Telko.id – Google resmi luncurkan Gemini 3.5 Transcribe, model kecerdasan buatan (AI) speech-to-text terbaru yang dirancang untuk mengubah percakapan atau rekaman suara menjadi teks secara lebih akurat dan cerdas.
Model ini menjadi penerus teknologi transkripsi Google sebelumnya, Chirp 3, dengan peningkatan kemampuan memahami bahasa, jargon, serta kondisi audio yang lebih kompleks.
Model ini mengubah audio menjadi teks berformat dan mampu menangani kebisingan latar belakang, terminologi teknis, serta koreksi pembicara. Gemini 3.5 Transcribe mencapai tingkat kesalahan kata sebesar 4,0% untuk streaming dan 2,6% untuk aplikasi non-streaming, berdasarkan pengukuran oleh Artificial Analysis. Teknologi ini meningkatkan waktu transkripsi akhir sebesar 70% dibandingkan model Chirp 3 sebelumnya.
Google menyediakan model ini melalui dua antarmuka pemrograman aplikasi. Opsi streaming real-time menghadirkan latensi di bawah satu detik melalui Live API menggunakan gemini-3.5-transcribe-live.

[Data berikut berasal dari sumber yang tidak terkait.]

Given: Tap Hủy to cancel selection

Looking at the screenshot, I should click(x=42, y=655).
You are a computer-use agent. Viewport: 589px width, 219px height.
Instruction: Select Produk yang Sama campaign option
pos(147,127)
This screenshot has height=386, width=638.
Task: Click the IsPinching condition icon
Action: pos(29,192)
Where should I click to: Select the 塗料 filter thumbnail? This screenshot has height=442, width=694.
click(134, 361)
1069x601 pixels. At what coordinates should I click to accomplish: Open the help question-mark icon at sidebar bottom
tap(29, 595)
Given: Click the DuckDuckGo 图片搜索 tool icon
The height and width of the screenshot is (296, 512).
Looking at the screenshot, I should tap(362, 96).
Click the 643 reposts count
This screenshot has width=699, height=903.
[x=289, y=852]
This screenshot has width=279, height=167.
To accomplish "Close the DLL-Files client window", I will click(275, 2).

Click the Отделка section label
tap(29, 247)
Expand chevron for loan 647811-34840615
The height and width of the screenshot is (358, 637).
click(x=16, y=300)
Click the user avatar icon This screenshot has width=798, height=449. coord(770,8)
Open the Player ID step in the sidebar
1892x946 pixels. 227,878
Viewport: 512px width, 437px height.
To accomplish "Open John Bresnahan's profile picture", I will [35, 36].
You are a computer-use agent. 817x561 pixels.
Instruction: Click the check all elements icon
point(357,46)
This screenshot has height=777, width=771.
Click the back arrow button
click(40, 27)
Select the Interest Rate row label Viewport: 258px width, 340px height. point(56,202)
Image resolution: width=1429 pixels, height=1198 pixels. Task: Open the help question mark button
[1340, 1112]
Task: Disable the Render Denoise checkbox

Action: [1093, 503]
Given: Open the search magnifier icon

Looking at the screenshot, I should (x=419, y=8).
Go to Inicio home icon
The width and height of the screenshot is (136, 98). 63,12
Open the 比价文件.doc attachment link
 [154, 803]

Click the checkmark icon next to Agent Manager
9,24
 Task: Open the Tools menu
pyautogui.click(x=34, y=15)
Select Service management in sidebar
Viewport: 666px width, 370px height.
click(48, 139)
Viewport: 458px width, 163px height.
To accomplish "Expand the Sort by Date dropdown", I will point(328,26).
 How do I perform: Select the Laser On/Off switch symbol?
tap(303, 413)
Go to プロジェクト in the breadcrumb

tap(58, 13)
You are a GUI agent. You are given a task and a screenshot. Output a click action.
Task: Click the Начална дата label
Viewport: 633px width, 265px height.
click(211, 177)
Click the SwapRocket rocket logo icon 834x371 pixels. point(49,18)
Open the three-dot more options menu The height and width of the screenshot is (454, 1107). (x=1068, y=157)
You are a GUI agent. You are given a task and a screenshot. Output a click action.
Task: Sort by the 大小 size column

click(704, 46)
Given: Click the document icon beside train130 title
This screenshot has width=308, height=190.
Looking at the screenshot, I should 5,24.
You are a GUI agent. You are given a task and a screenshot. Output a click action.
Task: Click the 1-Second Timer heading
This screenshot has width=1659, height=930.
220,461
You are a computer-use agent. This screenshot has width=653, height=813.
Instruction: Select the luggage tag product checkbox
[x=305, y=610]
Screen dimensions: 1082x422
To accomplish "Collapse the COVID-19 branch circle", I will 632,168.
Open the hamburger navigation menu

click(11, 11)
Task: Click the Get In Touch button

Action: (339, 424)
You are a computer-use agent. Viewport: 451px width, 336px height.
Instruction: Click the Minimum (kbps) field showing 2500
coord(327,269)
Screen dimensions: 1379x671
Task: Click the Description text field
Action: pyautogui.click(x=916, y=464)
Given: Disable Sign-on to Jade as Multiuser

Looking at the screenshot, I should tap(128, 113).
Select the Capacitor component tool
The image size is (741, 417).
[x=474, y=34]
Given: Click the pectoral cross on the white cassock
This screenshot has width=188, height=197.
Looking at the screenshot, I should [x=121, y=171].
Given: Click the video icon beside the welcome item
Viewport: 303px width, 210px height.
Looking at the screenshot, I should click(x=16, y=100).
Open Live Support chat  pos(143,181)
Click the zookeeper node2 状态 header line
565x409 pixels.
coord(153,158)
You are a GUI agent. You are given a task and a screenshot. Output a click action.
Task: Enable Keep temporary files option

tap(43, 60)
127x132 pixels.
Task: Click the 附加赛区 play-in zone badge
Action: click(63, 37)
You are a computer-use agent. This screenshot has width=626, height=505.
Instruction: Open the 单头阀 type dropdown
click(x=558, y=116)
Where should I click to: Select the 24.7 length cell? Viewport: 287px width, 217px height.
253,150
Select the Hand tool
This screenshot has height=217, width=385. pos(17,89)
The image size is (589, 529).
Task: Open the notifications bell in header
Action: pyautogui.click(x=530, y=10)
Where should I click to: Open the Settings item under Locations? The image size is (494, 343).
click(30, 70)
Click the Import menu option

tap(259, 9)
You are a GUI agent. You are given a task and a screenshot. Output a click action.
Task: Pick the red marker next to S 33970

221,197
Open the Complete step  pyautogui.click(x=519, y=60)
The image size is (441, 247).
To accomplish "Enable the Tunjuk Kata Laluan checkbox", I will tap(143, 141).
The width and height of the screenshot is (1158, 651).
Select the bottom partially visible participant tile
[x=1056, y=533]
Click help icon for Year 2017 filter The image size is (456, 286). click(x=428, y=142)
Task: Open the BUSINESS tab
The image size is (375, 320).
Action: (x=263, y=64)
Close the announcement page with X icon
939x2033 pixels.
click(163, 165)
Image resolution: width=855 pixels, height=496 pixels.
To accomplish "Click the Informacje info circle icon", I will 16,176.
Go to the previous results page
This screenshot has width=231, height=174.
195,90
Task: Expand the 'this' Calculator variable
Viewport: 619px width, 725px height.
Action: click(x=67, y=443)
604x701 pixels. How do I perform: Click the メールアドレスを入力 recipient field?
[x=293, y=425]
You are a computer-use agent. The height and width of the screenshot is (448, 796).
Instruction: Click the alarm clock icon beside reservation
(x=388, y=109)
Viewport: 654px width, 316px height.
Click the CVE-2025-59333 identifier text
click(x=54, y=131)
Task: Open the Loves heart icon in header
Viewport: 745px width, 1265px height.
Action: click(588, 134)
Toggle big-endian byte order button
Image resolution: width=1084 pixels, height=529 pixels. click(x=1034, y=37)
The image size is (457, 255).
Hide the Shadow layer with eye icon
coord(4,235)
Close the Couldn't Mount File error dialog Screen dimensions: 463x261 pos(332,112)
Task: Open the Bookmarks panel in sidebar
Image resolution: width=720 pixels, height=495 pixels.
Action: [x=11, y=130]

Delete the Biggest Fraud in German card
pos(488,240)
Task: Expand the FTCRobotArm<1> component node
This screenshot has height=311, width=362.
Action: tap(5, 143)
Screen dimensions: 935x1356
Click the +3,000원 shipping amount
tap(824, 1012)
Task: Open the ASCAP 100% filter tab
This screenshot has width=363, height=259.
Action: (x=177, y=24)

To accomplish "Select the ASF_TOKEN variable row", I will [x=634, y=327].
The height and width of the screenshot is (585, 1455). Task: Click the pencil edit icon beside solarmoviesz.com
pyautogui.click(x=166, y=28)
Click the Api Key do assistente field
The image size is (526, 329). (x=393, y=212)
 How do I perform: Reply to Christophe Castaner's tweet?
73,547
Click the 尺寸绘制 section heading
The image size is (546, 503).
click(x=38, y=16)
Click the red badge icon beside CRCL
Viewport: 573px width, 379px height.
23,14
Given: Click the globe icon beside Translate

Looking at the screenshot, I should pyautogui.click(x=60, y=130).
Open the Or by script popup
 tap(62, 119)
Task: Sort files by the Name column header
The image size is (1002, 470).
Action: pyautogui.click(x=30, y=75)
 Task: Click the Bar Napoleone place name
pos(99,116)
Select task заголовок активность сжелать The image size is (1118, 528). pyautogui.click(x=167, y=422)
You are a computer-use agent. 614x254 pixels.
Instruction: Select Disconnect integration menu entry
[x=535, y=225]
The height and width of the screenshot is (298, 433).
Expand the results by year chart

Opsi pemrosesan audio yang telah direkam sebelumnya mentranskripsikan rapat dan log panggilan dengan atribusi pembicara melalui Interactions API menggunakan gemini-3.5-transcribe.
Google juga membekali model ini dengan kemampuan mengenali kosakata khusus dan jargon teknis. Pengguna dapat menyediakan daftar kosakata tertentu agar AI lebih akurat dalam mengenali istilah yang memiliki ejaan atau pengucapan khusus.
Model tersebut juga mendukung lebih dari 85 bahasa dan dapat menyesuaikan diri dengan berbagai aksen serta dialek.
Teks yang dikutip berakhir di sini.